Abstract
In every field of science, the possibility of discovering and understanding new phenomena, or testing new hypotheses, is strongly related to and limited by the capability of observation. Here, we will discuss recent advances in experimental boiling heat transfer research made possible by unique experimental facilities and non-intrusive high-resolution optical diagnostics, e.g., high-speed infrared thermometry and phase detection techniques.
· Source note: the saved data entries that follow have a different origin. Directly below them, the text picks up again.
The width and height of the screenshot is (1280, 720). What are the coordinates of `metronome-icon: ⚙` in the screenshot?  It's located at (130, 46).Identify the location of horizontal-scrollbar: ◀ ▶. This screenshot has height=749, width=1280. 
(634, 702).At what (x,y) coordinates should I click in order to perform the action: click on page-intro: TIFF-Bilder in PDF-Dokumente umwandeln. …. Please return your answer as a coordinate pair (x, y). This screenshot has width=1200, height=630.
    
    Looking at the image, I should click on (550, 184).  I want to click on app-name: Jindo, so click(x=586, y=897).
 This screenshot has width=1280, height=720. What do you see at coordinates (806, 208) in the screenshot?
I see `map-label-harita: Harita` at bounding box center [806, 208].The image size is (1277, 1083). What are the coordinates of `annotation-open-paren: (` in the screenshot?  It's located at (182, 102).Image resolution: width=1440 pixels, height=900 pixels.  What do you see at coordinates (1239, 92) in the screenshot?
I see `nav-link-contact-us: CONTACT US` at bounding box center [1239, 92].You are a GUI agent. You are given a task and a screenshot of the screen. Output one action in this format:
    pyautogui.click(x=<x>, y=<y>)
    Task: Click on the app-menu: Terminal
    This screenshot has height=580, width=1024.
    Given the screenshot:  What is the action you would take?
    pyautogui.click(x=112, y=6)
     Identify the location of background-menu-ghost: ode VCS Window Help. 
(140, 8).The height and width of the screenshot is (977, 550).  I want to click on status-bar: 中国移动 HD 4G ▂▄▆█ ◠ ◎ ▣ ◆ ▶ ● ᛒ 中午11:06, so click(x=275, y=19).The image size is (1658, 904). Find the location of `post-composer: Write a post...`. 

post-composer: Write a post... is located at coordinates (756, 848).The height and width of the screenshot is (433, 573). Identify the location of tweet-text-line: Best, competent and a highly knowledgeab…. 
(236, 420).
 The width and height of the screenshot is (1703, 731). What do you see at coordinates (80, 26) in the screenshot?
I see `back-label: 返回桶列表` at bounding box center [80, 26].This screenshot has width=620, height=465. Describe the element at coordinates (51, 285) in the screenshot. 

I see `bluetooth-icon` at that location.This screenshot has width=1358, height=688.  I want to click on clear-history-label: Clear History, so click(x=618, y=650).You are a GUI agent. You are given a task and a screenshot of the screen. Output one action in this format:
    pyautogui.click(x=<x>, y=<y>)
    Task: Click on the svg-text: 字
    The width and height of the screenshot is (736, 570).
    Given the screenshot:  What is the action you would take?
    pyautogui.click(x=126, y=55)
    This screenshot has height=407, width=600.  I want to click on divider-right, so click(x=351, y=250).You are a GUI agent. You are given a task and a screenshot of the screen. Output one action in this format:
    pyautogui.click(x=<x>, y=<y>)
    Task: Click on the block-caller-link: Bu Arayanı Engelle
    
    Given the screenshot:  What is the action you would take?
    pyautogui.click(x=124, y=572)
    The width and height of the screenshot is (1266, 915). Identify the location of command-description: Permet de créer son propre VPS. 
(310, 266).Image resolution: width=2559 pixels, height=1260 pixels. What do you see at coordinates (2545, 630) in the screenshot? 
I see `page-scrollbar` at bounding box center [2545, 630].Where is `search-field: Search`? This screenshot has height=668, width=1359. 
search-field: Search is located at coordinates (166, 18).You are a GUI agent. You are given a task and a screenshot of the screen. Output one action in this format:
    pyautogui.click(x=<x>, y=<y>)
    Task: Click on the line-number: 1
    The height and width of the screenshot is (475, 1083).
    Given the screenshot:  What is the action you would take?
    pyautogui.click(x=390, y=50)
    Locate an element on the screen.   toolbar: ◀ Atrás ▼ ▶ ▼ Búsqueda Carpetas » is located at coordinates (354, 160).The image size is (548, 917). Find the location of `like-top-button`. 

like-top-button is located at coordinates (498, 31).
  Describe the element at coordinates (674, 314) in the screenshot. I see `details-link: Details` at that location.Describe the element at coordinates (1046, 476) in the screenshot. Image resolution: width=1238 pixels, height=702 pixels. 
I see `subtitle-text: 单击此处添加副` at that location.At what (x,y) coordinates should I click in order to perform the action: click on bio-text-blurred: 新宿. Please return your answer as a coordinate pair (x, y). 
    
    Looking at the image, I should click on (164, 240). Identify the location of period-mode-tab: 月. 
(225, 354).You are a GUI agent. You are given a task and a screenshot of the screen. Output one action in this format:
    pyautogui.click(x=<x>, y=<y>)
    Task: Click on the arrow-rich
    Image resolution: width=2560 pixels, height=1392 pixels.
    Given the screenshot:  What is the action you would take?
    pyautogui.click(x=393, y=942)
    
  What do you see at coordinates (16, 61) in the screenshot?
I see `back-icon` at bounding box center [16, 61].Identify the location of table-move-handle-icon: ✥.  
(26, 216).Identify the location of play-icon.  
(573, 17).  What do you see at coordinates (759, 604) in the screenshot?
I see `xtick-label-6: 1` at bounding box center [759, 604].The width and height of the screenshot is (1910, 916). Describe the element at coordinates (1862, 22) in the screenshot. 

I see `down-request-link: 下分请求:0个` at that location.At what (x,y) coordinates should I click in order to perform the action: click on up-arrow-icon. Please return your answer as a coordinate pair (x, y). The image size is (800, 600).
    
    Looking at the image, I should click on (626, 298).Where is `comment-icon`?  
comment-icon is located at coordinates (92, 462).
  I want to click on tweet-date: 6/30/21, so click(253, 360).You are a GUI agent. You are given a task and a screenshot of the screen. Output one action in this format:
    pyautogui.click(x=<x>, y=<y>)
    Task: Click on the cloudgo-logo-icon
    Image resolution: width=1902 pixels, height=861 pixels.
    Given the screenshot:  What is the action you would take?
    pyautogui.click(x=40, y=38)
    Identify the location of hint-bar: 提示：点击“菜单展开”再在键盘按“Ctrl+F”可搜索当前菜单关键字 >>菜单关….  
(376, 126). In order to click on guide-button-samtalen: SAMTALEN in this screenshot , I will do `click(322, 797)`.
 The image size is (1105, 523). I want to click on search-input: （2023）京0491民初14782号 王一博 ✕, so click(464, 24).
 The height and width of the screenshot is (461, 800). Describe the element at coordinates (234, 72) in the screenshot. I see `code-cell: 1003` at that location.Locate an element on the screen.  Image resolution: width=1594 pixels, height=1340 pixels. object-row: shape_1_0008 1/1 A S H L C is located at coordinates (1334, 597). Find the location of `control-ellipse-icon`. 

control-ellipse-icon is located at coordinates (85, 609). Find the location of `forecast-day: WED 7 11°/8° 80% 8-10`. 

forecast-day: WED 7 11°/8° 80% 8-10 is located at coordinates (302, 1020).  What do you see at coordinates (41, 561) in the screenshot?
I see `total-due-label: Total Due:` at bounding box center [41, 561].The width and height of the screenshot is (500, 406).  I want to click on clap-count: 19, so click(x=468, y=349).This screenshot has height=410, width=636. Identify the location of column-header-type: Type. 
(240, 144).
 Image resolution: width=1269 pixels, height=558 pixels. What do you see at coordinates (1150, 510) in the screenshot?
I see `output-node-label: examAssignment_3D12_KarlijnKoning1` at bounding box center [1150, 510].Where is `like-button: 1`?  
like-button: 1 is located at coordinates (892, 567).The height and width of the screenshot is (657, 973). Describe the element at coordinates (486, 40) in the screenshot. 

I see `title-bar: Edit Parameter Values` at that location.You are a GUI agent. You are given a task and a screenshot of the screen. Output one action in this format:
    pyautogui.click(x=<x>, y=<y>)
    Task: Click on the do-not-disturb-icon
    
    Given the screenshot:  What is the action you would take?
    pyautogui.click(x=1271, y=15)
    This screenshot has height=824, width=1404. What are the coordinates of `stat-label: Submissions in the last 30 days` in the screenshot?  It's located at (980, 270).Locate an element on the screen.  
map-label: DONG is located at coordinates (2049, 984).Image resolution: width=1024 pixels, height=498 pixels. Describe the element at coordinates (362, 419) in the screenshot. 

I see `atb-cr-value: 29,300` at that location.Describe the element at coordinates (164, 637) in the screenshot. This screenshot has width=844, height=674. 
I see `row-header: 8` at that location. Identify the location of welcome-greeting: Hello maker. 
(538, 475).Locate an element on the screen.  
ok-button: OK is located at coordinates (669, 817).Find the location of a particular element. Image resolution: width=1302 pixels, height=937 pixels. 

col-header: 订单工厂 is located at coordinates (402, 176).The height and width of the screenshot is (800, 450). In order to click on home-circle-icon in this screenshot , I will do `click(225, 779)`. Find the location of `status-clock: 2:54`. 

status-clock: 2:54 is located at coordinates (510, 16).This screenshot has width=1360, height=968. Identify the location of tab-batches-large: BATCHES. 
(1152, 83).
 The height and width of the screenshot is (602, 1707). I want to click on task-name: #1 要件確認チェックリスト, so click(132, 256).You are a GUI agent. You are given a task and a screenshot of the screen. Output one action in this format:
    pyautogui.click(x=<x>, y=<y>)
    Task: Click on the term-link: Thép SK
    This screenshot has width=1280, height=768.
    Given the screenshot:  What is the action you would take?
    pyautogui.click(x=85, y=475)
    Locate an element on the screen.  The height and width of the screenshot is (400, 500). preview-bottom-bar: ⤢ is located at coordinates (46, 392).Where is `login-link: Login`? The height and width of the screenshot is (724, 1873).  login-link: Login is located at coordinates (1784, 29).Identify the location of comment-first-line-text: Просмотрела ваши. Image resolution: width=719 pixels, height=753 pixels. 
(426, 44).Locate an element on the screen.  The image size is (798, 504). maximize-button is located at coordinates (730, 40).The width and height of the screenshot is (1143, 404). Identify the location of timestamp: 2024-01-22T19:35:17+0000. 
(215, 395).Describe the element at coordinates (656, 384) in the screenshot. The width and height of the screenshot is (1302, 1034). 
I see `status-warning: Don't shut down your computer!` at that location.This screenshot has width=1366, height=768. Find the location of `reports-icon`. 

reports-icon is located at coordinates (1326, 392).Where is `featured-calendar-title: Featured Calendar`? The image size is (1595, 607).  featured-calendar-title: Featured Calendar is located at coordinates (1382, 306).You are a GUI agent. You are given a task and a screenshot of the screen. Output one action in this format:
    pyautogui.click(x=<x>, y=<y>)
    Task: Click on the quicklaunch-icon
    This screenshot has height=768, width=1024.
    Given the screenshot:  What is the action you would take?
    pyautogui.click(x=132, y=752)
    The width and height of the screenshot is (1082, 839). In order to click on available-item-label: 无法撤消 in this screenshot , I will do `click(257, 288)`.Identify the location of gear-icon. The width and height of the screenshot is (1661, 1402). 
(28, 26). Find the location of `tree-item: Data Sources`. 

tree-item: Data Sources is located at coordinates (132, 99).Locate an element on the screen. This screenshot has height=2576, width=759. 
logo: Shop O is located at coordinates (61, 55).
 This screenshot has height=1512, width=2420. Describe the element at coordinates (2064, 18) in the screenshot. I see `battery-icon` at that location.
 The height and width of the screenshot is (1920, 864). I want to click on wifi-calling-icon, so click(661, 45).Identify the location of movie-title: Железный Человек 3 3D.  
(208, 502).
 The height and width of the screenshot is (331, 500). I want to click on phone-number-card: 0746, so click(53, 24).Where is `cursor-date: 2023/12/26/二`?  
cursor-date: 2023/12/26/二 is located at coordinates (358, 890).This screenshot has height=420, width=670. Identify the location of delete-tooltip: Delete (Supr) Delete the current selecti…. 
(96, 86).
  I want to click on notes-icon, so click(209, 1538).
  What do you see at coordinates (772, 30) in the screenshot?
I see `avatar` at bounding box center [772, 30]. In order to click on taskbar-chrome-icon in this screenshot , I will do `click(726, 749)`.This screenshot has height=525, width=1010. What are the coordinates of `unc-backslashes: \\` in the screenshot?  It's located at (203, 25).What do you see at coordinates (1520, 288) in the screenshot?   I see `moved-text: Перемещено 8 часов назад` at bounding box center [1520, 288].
We will analyze these techniques' capabilities and limitations in supporting the understanding of fundamental two phase heat transfer problems. Examples are the growth and departure of bubbles from a heated surface, the distribution of the dry area fraction, the partitioning of heat flux, and the boiling crisis. Notably, we will discuss experiments conducted in prototypical LWR conditions, presenting first-of-a-kind observations of the boiling process and the boiling crisis. The use of these diagnostics has been instrumental in providing an answer to some long-standing fundamental physical questions. However, access to these techniques is not sufficient. Nowadays, new understanding is hindered by our capability to analyze data, i.e., we can produce much more data than we can possibly analyze. This issue is critical for highly non-linear phenomena, e.g., boiling heat transfer, whose complexity is hidden beyond what a human eye can hardly see or a human brain can timely analyze. We will discuss how artificial intelligence can alleviate this issue and, possibly, enable the development of autonomous, self-learning testing capabilities.
Bio
Dr. Matteo Bucci is Associate Professor of Nuclear Science and Engineering at MIT. He has joined the MIT faculty in 2016, where he teaches undergraduate and graduate courses in nuclear reactor engineering and design, and two- phase heat transfer. His thermal-hydraulics group at MIT focuses on two major research axes related to nuclear reactor safety and design: (1) New understanding of heat transfer mechanisms in nuclear reactors, (2) Engineered surfaces and coatings to enhance two-phase heat transfer. His group also develops and uses advanced diagnostics, such as high-speed infrared thermometry and phase-detection, and post-processing algorithms to perform unique heat transfer experiments. Matteo has published over 40 articles in the areas of two-phase flow and heat transfer,
and surface engineering technology. For his research work and his teaching, he won several awards, among which the MIT Ruth and Joel Spira Award for Excellence in Teaching (2020), ANS/PAI Outstanding Faculty Award (2018), the UIT-Fluent Award (2006), the European Nuclear Education Network Award (2010), and the 2012 ANS Thermal- Hydraulics Division Best Paper Award (2012). In 2022, Matteo received the inaugural DOE Early Career Award for Nuclear Energy. Matteo is Editor of Applied Thermal Engineering and a consultant for the nuclear industry.